**Input:**

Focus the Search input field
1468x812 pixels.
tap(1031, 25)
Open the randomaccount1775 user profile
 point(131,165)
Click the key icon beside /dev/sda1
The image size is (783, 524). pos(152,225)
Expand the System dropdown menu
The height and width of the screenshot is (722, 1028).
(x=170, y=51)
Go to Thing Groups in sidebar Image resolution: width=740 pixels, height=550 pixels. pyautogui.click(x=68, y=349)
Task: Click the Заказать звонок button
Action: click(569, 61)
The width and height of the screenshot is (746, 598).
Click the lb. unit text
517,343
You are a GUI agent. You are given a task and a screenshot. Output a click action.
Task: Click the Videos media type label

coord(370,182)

**What is needed:**
Render every line of the entries above as a Markdown table with two columns, Row and Entry line. Number the rows in order and leave out blank lines.

**Problem solution:**
| Row | Entry line |
|---|---|
| 1 | Focus the Search input field |
| 2 | 1468x812 pixels. |
| 3 | tap(1031, 25) |
| 4 | Open the randomaccount1775 user profile |
| 5 |  point(131,165) |
| 6 | Click the key icon beside /dev/sda1 |
| 7 | The image size is (783, 524). pos(152,225) |
| 8 | Expand the System dropdown menu |
| 9 | The height and width of the screenshot is (722, 1028). |
| 10 | (x=170, y=51) |
| 11 | Go to Thing Groups in sidebar Image resolution: width=740 pixels, height=550 pixels. pyautogui.click(x=68, y=349) |
| 12 | Task: Click the Заказать звонок button |
| 13 | Action: click(569, 61) |
| 14 | The width and height of the screenshot is (746, 598). |
| 15 | Click the lb. unit text |
| 16 | 517,343 |
| 17 | You are a GUI agent. You are given a task and a screenshot. Output a click action. |
| 18 | Task: Click the Videos media type label |
| 19 | coord(370,182) |